I'm at my (small) wit's end.
Re: utf8 filenames / QDir::entryList
On your Android device read a broken file name from the list and inspect:
Code:
for (int i = 0; i < fileName.size(); ++i)
qDebug() << i << fileName.at(i).unicode();
Do you get this:
Code:
0 66
1 114
2 252
3 100
4 101
5 114
6 72
7 246
8 114
9 116
for "BrüderHört" or something else?
Re: utf8 filenames / QDir::entryList
Actually it is
Code:
66 B
114 r
195 Ã
188 ¼
100 d
101 e
114 r
72 H
195 Ã
182 ¶
114 r
116 t
46 .
106 j
112 p
103 g
Re: utf8 filenames / QDir::entryList
...but with that inspiration I did some kind of brute force workaround which seems to work for me, though it appears to be quite ugly.
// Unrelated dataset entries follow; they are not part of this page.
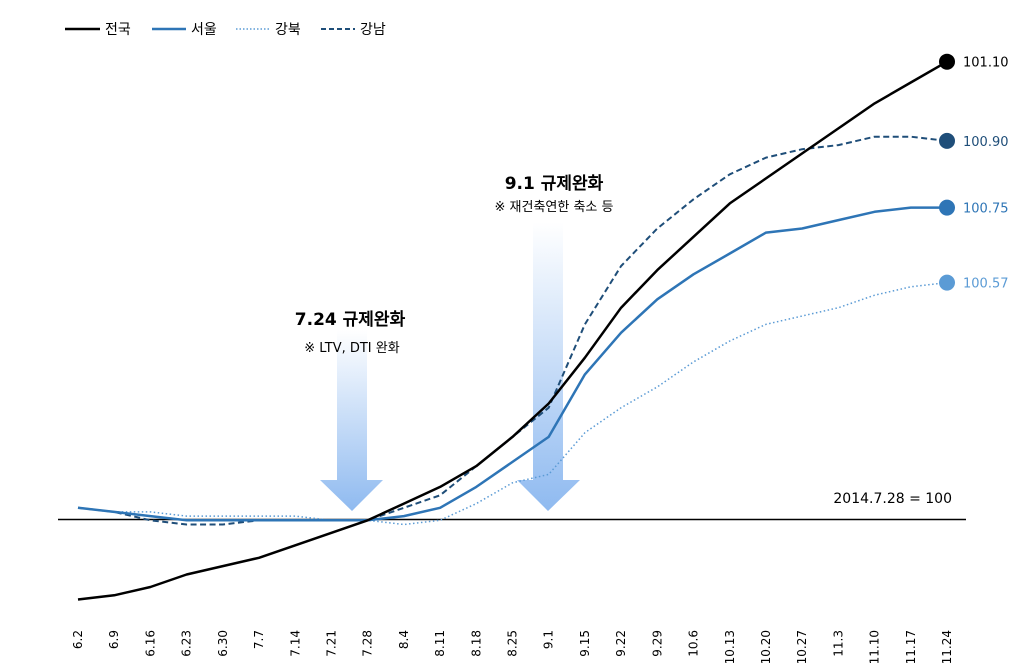 This screenshot has height=669, width=1024. What do you see at coordinates (947, 647) in the screenshot?
I see `x-tick-label: 11.24` at bounding box center [947, 647].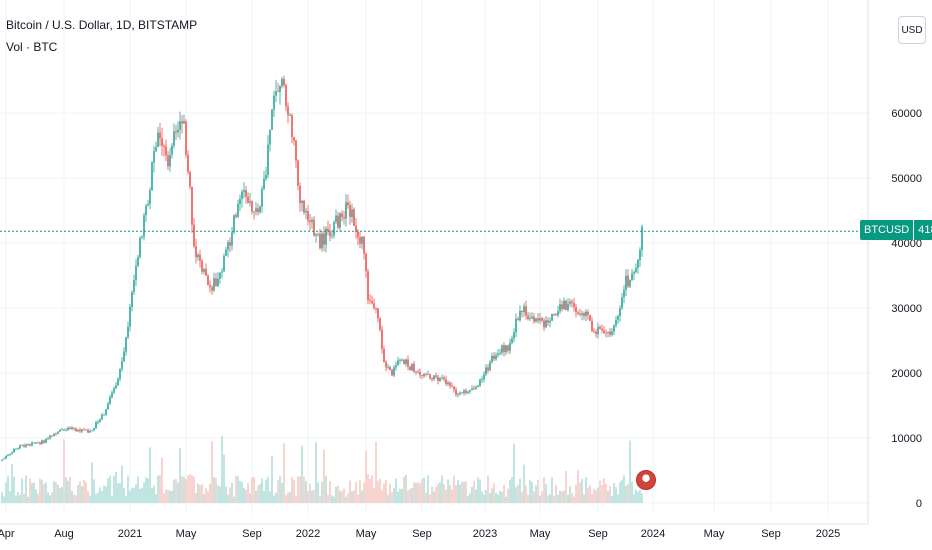  Describe the element at coordinates (32, 47) in the screenshot. I see `volume-indicator-label: Vol · BTC` at that location.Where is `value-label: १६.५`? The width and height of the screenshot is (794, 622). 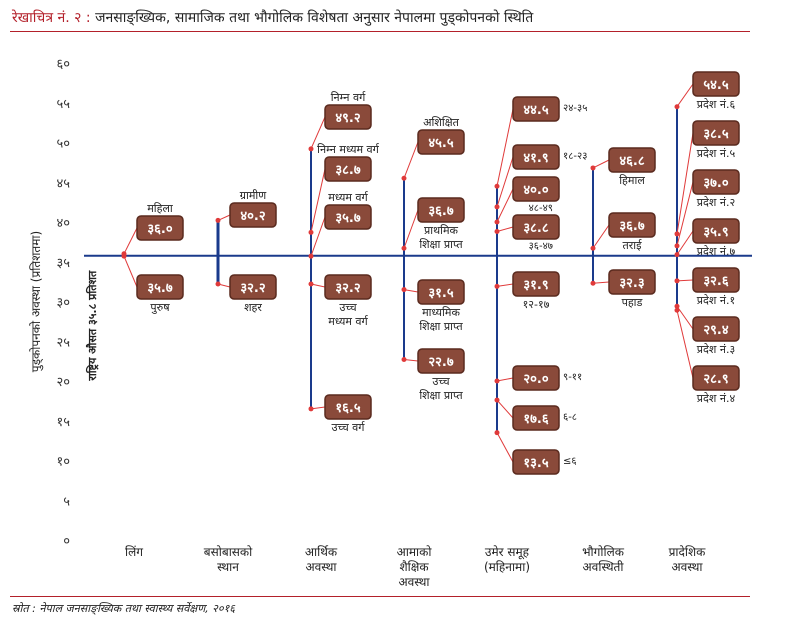
value-label: १६.५ is located at coordinates (348, 408).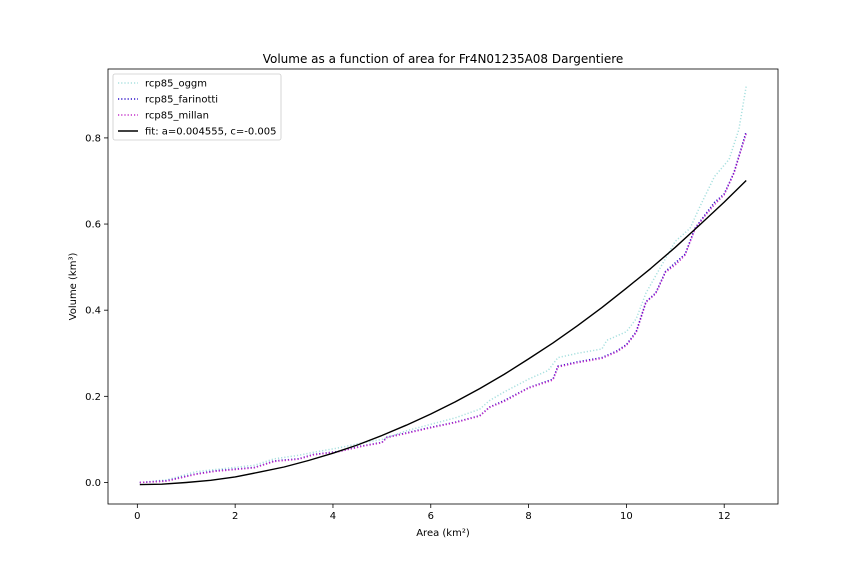 The width and height of the screenshot is (864, 576). Describe the element at coordinates (177, 116) in the screenshot. I see `legend-label: rcp85_millan` at that location.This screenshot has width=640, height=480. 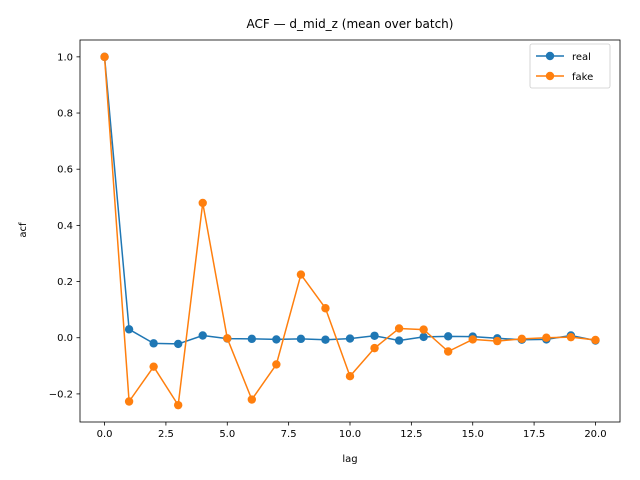 What do you see at coordinates (550, 76) in the screenshot?
I see `legend-marker-fake` at bounding box center [550, 76].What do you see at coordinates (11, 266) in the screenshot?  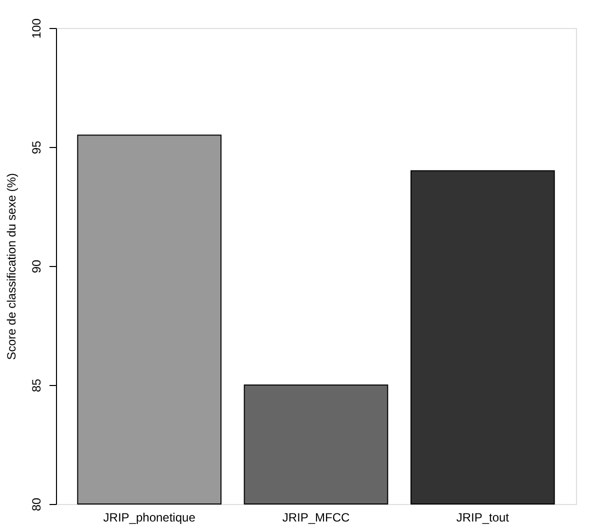 I see `y-axis-title: Score de classification du sexe (%)` at bounding box center [11, 266].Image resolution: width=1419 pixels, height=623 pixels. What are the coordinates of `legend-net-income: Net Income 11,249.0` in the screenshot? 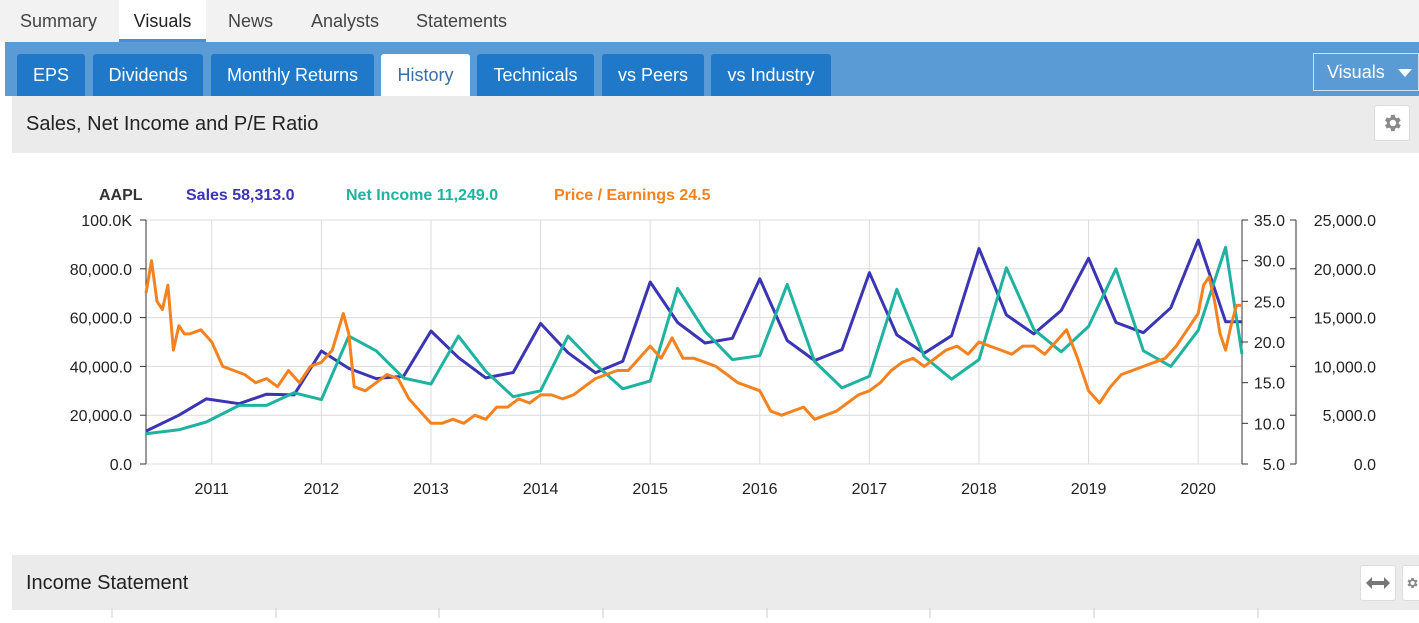 It's located at (422, 196).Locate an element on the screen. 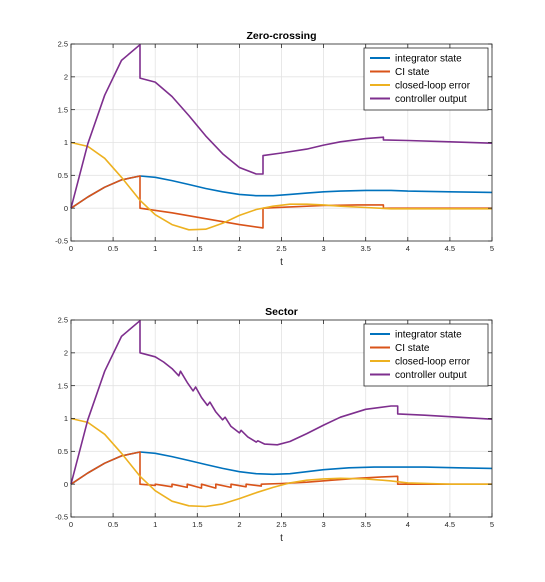 The image size is (545, 582). chart-title: Zero-crossing is located at coordinates (281, 36).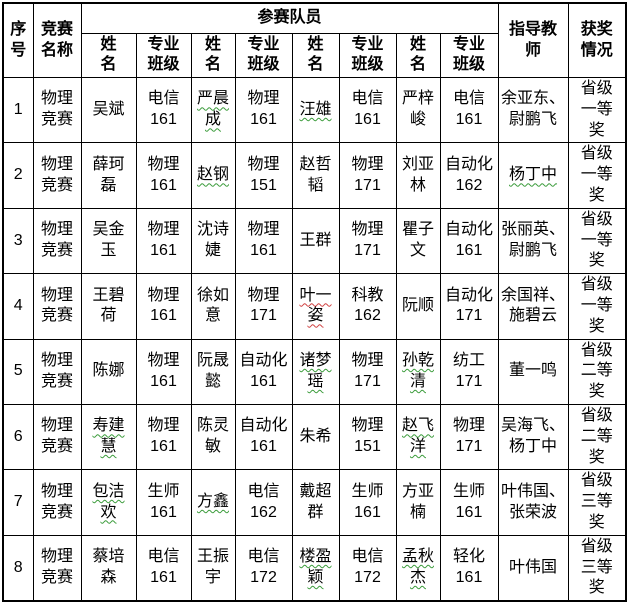 This screenshot has height=602, width=628. I want to click on member-name: 赵飞洋, so click(418, 436).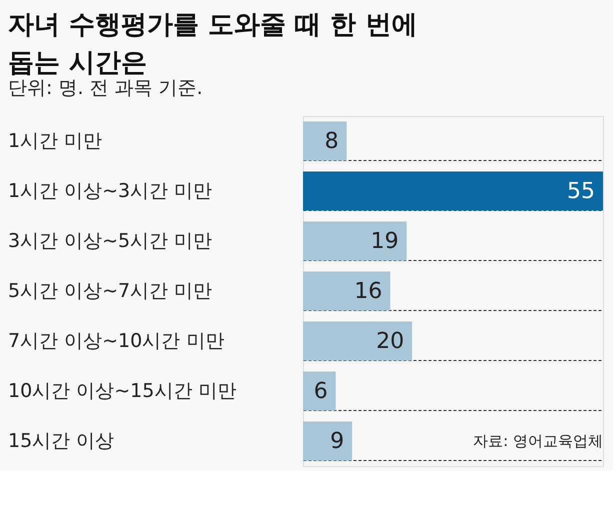 The width and height of the screenshot is (616, 521). What do you see at coordinates (213, 25) in the screenshot?
I see `text: 자녀 수행평가를 도와줄 때 한 번에` at bounding box center [213, 25].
I am very open for better ideas, especially concerning the performance...
Code:
{
int index
= text.
indexOf(QChar(195));
while (index>=0)
{
if (text.count()>++index)
{
int code;
code=text[index].toAscii();
switch (code)
{
}
}
index
= text.
indexOf(QChar(195));
}
return text;
}
Re: utf8 filenames / QDir::entryList
So the file name coming off the device is being treated as a Latin1 string leading to a broken result.
Code:
195 = 0xC3
188 = 0xBC
which are the correct bytes for a UTF8 encoded "ü" (U+00FC) but are being converted to two QChars.
Quite how to fix this I don't know.
Re: utf8 filenames / QDir::entryList
Are you sure with Latin1 "U+00FC" ? For me it seems like Ã+00BC, with à being sort of an escape character.
I've looked up the codes in this Utf8 table here. With that information I can just string-replace all Umlauts and other important chars. But for my case, it actually works as expected.
This said, it's probably quite slow to tackle the problem this way, it seems like reassembling the debris instead of preventing the accident.
Many thanks for the idea to actually look into the bytes myself - sometimes I don't see the wood for the trees. If anyone has a better idea (in terms of performance or safety of use), I'd be very happy to improve or entirely change my approach, but for the moment I can use that.
Re: utf8 filenames / QDir::entryList
U+00FC is a Unicode code point for the character 'ü'. When encoded in UTF-8 that single Unicode character becomes 2 bytes 0xC3 0xBC.
If you interpret those two bytes as Latin1 characters (which are always one byte-one char) you get, as you point out, Ã and ¼.
So, the file name is encoded in UTF8 on the device. It is read as a set of bytes that are then incorrectly treated as a Latin1 string.